Find each line in the listing below that contains the word "أبريل", and copy those lines.

-- BEGIN --

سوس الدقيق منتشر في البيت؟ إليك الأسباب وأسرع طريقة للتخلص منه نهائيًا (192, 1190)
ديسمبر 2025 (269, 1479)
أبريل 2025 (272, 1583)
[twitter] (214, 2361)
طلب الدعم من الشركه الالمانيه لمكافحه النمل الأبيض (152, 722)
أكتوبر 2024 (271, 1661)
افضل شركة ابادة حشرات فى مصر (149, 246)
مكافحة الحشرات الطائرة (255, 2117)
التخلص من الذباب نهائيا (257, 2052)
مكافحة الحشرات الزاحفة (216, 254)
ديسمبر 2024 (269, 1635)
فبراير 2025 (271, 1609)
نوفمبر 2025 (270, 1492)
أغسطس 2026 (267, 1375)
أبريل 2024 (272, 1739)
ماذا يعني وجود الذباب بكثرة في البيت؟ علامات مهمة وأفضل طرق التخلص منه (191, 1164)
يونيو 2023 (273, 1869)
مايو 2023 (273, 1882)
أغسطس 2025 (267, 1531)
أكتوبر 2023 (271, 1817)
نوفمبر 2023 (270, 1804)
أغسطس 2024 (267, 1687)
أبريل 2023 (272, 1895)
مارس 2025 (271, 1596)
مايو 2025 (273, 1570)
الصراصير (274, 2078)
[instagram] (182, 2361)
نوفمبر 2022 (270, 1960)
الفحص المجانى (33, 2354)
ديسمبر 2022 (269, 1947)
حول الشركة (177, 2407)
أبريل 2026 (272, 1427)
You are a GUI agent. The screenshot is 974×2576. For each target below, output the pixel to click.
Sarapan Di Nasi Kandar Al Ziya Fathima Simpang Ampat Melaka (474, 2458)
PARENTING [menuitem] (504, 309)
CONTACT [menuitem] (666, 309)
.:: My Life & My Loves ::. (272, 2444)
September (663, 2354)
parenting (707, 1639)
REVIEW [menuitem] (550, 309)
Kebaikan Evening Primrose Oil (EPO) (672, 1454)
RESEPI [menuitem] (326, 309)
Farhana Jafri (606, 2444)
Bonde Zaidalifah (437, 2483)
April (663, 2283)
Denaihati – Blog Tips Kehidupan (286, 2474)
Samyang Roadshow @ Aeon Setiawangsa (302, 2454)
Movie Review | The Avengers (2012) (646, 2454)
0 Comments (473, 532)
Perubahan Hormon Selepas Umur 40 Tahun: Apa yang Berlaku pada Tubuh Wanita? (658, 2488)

-- END --

# Completed task
أبريل 2025 (272, 1583)
أبريل 2024 (272, 1739)
أبريل 2023 (272, 1895)
أبريل 2026 (272, 1427)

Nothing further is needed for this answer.